**Assignment:** Only the lines below, from the one with "Given: Collapse the 我的文件 section" through the one with "You are a computer-use agent. This", are to be written out, exactly.

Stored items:
·····

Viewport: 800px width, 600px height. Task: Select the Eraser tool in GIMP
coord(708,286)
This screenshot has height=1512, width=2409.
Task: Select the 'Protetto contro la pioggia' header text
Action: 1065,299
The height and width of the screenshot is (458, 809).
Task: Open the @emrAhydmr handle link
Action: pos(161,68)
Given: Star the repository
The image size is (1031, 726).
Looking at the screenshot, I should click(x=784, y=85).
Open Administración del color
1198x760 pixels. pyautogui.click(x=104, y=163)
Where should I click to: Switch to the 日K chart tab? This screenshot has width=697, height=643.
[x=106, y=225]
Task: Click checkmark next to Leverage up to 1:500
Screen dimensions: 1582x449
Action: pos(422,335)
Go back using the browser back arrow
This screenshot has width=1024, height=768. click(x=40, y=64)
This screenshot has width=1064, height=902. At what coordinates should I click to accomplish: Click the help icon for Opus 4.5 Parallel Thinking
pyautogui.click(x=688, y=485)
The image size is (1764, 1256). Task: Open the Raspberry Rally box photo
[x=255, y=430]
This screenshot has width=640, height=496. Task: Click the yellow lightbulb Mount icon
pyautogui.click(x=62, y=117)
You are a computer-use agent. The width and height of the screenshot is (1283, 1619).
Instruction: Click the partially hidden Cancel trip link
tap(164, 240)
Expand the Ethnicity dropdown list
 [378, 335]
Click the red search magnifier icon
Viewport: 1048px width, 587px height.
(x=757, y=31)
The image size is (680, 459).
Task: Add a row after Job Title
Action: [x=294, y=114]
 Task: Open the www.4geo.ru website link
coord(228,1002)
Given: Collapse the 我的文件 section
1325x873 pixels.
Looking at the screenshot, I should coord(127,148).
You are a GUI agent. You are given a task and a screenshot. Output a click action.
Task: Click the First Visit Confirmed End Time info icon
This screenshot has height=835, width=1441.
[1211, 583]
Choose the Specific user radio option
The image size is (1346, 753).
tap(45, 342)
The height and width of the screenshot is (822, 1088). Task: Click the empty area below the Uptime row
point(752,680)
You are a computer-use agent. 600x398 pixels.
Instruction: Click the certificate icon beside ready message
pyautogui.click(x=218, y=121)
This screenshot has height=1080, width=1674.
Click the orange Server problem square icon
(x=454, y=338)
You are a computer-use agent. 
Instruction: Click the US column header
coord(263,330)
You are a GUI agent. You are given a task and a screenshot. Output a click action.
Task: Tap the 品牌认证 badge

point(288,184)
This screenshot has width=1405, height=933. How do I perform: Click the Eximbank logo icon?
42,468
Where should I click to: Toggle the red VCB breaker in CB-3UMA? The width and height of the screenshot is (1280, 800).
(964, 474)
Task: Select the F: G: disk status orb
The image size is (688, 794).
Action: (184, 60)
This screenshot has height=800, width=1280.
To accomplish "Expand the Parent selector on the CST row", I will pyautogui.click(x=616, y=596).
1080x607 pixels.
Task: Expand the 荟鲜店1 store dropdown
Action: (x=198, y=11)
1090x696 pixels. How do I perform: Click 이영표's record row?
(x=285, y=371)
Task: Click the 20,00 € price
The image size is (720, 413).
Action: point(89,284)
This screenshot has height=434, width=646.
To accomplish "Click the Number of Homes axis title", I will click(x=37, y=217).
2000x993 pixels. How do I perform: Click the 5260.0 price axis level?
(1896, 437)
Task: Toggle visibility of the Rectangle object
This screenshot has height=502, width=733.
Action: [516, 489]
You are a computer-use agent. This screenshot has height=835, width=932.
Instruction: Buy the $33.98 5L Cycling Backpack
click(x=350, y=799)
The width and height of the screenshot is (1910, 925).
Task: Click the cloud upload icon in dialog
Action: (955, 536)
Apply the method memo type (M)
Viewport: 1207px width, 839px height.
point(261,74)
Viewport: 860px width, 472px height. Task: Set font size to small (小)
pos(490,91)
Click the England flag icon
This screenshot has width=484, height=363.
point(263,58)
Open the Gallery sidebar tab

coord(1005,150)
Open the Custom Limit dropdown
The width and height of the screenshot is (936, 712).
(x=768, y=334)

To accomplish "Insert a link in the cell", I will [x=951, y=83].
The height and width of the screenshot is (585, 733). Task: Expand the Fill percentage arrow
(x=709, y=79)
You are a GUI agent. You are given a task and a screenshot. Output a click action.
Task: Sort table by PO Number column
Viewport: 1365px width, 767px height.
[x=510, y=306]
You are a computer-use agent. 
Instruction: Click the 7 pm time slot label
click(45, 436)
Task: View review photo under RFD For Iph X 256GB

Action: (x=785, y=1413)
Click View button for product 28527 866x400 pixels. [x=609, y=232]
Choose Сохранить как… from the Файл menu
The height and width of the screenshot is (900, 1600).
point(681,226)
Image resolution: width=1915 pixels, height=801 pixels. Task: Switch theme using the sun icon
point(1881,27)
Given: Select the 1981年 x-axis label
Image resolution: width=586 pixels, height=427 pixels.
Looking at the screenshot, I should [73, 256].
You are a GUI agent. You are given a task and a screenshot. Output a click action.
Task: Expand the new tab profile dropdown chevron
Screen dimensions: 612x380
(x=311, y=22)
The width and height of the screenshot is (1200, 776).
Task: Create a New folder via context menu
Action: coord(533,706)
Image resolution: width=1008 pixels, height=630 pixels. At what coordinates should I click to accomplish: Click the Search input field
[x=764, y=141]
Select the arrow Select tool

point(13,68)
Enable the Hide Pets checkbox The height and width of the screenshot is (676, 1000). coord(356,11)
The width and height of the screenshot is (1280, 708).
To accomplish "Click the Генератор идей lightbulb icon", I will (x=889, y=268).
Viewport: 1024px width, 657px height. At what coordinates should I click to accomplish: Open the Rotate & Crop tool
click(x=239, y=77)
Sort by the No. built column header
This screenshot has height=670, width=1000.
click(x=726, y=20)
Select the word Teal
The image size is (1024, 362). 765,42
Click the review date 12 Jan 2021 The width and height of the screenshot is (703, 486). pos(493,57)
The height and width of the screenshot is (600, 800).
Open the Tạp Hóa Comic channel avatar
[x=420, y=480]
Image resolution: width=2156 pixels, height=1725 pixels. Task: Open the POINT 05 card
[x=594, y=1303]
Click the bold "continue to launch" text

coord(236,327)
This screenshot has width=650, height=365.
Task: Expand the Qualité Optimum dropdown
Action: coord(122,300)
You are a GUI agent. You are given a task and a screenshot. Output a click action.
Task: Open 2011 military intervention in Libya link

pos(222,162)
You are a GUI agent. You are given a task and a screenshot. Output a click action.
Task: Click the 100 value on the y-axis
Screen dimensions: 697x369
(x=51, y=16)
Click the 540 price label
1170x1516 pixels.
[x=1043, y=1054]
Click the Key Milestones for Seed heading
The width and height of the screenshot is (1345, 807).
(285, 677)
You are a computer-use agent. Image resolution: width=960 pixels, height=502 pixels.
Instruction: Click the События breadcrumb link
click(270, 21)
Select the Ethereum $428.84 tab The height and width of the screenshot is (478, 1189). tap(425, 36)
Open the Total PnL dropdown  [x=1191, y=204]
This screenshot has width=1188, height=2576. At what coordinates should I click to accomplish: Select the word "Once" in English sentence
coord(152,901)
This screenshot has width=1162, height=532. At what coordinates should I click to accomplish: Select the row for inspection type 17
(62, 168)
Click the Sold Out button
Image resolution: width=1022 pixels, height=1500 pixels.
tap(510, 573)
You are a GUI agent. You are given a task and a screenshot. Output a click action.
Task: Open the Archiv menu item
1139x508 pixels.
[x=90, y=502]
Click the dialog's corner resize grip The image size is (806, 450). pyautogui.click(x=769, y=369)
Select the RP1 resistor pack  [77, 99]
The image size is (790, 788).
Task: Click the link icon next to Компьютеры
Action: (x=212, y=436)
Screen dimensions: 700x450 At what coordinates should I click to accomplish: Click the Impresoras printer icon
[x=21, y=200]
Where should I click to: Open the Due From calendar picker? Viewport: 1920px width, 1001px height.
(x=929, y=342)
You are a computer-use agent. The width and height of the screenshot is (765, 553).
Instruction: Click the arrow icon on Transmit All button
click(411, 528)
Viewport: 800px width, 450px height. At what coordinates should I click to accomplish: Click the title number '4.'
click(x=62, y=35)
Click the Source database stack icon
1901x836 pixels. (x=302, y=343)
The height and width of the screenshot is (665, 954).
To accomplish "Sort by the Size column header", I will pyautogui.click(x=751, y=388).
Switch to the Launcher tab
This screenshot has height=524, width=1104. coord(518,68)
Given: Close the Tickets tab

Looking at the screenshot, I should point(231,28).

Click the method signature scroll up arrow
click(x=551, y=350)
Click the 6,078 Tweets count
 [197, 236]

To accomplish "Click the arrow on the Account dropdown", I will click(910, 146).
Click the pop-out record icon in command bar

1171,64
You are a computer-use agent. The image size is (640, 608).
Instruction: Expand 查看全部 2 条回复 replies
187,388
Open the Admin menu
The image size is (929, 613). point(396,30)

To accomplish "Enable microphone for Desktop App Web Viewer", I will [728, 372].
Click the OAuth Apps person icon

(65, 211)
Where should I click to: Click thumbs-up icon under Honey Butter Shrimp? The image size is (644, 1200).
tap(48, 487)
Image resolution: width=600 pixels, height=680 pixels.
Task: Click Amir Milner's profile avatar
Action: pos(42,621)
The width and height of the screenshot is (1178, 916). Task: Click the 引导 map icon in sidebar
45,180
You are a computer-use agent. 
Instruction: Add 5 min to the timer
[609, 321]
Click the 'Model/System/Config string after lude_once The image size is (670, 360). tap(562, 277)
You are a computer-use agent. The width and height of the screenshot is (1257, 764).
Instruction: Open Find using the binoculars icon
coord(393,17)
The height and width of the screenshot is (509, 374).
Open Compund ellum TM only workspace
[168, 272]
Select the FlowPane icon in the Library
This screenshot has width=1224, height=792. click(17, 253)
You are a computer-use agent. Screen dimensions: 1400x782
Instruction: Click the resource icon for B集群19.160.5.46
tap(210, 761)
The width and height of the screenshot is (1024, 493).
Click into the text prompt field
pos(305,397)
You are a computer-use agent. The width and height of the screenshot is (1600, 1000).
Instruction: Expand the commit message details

·····

**Result of this exercise:**
Given: Collapse the 我的文件 section
1325x873 pixels.
Looking at the screenshot, I should coord(127,148).
You are a GUI agent. You are given a task and a screenshot. Output a click action.
Task: Click the First Visit Confirmed End Time info icon
This screenshot has height=835, width=1441.
[1211, 583]
Choose the Specific user radio option
The image size is (1346, 753).
tap(45, 342)
The height and width of the screenshot is (822, 1088). Task: Click the empty area below the Uptime row
point(752,680)
You are a computer-use agent. 600x398 pixels.
Instruction: Click the certificate icon beside ready message
pyautogui.click(x=218, y=121)
This screenshot has height=1080, width=1674.
Click the orange Server problem square icon
(x=454, y=338)
You are a computer-use agent. 
Instruction: Click the US column header
coord(263,330)
You are a GUI agent. You are given a task and a screenshot. Output a click action.
Task: Tap the 品牌认证 badge

point(288,184)
This screenshot has width=1405, height=933. How do I perform: Click the Eximbank logo icon?
42,468
Where should I click to: Toggle the red VCB breaker in CB-3UMA? The width and height of the screenshot is (1280, 800).
(964, 474)
Task: Select the F: G: disk status orb
The image size is (688, 794).
Action: (184, 60)
This screenshot has height=800, width=1280.
To accomplish "Expand the Parent selector on the CST row", I will pyautogui.click(x=616, y=596).
1080x607 pixels.
Task: Expand the 荟鲜店1 store dropdown
Action: (x=198, y=11)
1090x696 pixels. How do I perform: Click 이영표's record row?
(x=285, y=371)
Task: Click the 20,00 € price
The image size is (720, 413).
Action: point(89,284)
This screenshot has height=434, width=646.
To accomplish "Click the Number of Homes axis title", I will click(x=37, y=217).
2000x993 pixels. How do I perform: Click the 5260.0 price axis level?
(1896, 437)
Task: Toggle visibility of the Rectangle object
This screenshot has height=502, width=733.
Action: [516, 489]
You are a computer-use agent. This screenshot has height=835, width=932.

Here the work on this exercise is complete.